The conflict, which erupted on 4th November 2000 is the most vicious and possibly the least understood conflict of the last two years. It involved forces of Ethiopia, Eritrea and Somalia, supported by ethnic militia, who combined in an attempt to crush the Tigrayans. The fighting and accompanying blockade led to an estimated 600,000 deaths – more than the number who died in the 1984-5 famine. International journalists were banned as Tigray was sealed off from the outside world by Ethiopian and Eritrean governments prosecuting a strategy designed to crush it at almost any cost.

This book is the first to attempt to chronicle why the war took place, in the context of Ethiopia’s long and complex history.
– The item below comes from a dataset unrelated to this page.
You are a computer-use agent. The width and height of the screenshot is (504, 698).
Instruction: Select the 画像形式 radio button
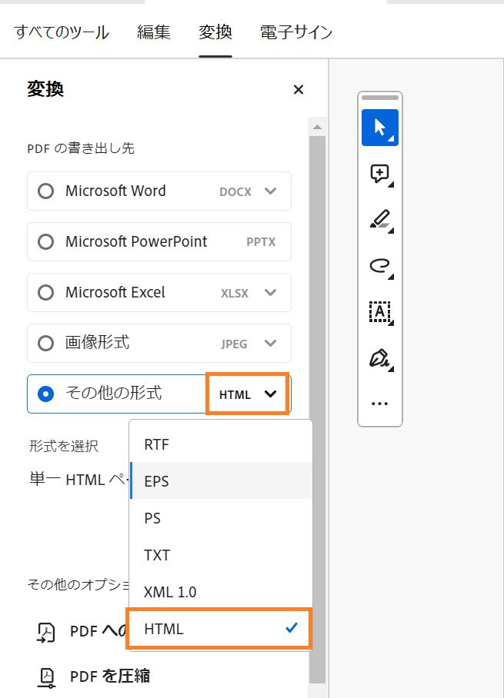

It provides details of the battles and the destruction to infrastructure and livelihoods across the region.

  • Martin Plaut, the BBC World Service's former Africa Editor, has published extensively on African affairs. An adviser to the Foreign Office and the US State Department, he is Senior Researcher at the Institute of Commonwealth Studies.
  • Sarah Vaughan PhD has worked in Ethiopia and the Horn of Africa since the late 1980s, and has taught African politics and social theory in Scotland and Ethiopia.

This session will be chaired by Dr Sue Onslow, Director- Institute of Commonwealth Studies.